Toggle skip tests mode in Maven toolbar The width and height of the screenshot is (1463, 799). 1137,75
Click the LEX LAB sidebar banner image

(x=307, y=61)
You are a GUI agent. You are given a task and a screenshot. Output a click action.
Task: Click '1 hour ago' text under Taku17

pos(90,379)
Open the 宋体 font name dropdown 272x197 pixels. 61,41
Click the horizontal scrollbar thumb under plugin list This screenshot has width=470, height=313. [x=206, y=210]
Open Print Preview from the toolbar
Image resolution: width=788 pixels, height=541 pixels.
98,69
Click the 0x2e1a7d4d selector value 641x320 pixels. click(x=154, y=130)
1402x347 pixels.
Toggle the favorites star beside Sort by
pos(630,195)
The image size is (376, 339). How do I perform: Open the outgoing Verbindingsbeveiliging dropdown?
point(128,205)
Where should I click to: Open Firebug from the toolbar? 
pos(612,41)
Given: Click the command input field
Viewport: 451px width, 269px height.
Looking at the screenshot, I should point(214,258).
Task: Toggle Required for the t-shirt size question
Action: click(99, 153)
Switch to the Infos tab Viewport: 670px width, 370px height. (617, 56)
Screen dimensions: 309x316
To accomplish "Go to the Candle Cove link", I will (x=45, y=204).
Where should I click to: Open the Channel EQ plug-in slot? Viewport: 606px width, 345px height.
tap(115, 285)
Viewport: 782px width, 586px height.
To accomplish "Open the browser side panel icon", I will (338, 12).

Exercise requirements: Using the data above, return every line that contains the string "accomplish".

Answer space:
To accomplish "Go to the Candle Cove link", I will (x=45, y=204).
To accomplish "Open the browser side panel icon", I will (338, 12).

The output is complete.